=== Begin Enclosure ===

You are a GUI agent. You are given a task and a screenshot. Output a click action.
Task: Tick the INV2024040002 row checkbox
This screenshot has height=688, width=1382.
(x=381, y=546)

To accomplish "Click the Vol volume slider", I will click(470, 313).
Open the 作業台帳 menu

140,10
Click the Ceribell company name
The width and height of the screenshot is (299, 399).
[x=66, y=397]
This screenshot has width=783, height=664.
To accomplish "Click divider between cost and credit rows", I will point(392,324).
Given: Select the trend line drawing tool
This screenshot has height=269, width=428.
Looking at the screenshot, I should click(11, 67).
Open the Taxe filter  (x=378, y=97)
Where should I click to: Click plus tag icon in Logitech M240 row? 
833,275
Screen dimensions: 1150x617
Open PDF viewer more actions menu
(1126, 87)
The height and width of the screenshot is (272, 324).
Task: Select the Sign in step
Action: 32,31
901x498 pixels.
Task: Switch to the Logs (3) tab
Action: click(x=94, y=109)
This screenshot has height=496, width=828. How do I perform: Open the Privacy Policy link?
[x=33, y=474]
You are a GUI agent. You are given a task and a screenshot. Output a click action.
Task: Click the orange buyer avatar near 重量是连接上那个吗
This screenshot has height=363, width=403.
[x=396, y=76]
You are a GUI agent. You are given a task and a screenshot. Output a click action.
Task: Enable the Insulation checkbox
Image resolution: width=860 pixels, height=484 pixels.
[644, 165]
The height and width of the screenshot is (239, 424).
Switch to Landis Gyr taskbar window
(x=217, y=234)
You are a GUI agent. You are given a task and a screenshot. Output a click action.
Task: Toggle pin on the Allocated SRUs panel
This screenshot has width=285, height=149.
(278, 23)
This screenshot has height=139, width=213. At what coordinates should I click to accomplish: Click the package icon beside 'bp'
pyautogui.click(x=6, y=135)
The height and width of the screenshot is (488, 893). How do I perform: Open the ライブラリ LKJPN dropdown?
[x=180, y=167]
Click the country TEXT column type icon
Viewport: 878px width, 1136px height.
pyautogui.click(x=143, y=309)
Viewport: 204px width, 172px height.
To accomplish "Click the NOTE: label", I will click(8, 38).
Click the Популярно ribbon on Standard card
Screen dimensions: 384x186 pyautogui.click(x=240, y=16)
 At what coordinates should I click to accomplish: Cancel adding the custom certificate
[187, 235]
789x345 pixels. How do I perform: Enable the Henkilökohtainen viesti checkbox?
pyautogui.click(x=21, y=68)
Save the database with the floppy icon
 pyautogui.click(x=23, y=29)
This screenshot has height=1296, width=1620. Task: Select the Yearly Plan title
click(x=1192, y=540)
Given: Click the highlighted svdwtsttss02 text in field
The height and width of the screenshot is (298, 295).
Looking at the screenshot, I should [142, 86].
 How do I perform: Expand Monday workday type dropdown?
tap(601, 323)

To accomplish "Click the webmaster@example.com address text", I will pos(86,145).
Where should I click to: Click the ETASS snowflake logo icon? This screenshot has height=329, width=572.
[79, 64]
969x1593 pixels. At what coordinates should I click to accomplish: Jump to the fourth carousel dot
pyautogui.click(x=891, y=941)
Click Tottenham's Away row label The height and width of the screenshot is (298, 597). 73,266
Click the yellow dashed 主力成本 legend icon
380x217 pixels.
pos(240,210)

=== End Enclosure ===

◆ WORK TASK
Exactly the lines from the one with "Click Tottenham's Away" through the final line of the entries are to be returned, both ends included.

◆ OUTPUT FOR THIS TASK
Click Tottenham's Away row label The height and width of the screenshot is (298, 597). 73,266
Click the yellow dashed 主力成本 legend icon
380x217 pixels.
pos(240,210)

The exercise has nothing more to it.